## START THE INPUT

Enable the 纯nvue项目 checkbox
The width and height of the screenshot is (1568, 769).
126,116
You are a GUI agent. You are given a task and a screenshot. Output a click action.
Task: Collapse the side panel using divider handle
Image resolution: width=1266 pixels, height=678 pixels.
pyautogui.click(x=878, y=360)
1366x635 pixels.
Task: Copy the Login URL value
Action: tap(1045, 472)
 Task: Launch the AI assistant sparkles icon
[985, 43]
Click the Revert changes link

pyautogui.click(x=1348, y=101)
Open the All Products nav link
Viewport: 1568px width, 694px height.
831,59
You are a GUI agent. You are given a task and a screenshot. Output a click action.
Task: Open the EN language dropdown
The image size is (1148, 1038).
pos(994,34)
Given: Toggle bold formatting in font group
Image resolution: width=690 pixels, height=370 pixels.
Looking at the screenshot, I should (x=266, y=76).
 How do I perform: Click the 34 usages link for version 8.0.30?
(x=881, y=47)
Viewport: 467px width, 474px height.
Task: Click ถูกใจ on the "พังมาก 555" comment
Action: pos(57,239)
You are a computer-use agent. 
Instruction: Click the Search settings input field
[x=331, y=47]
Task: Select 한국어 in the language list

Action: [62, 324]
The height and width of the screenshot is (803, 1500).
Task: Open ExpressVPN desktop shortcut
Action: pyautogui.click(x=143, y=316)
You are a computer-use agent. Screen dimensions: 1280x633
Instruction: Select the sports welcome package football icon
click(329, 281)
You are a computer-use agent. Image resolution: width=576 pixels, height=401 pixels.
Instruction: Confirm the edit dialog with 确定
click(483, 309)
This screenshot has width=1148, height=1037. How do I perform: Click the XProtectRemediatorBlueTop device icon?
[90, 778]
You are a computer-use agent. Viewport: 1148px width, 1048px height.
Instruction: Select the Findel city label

## END THE INPUT

• **EXERCISE OBJECTIVE**:
Rewrite all of the material above, replacing every occurrence of "computer-use agent" with "screen-control agent". Leave everything else unchanged.

• **RESPONSE**:
Enable the 纯nvue项目 checkbox
The width and height of the screenshot is (1568, 769).
126,116
You are a GUI agent. You are given a task and a screenshot. Output a click action.
Task: Collapse the side panel using divider handle
Image resolution: width=1266 pixels, height=678 pixels.
pyautogui.click(x=878, y=360)
1366x635 pixels.
Task: Copy the Login URL value
Action: tap(1045, 472)
 Task: Launch the AI assistant sparkles icon
[985, 43]
Click the Revert changes link

pyautogui.click(x=1348, y=101)
Open the All Products nav link
Viewport: 1568px width, 694px height.
831,59
You are a GUI agent. You are given a task and a screenshot. Output a click action.
Task: Open the EN language dropdown
The image size is (1148, 1038).
pos(994,34)
Given: Toggle bold formatting in font group
Image resolution: width=690 pixels, height=370 pixels.
Looking at the screenshot, I should (x=266, y=76).
 How do I perform: Click the 34 usages link for version 8.0.30?
(x=881, y=47)
Viewport: 467px width, 474px height.
Task: Click ถูกใจ on the "พังมาก 555" comment
Action: pos(57,239)
You are a screen-control agent. 
Instruction: Click the Search settings input field
[x=331, y=47]
Task: Select 한국어 in the language list

Action: [62, 324]
The height and width of the screenshot is (803, 1500).
Task: Open ExpressVPN desktop shortcut
Action: pyautogui.click(x=143, y=316)
You are a screen-control agent. Screen dimensions: 1280x633
Instruction: Select the sports welcome package football icon
click(329, 281)
You are a screen-control agent. Image resolution: width=576 pixels, height=401 pixels.
Instruction: Confirm the edit dialog with 确定
click(483, 309)
This screenshot has width=1148, height=1037. How do I perform: Click the XProtectRemediatorBlueTop device icon?
[90, 778]
You are a screen-control agent. Viewport: 1148px width, 1048px height.
Instruction: Select the Findel city label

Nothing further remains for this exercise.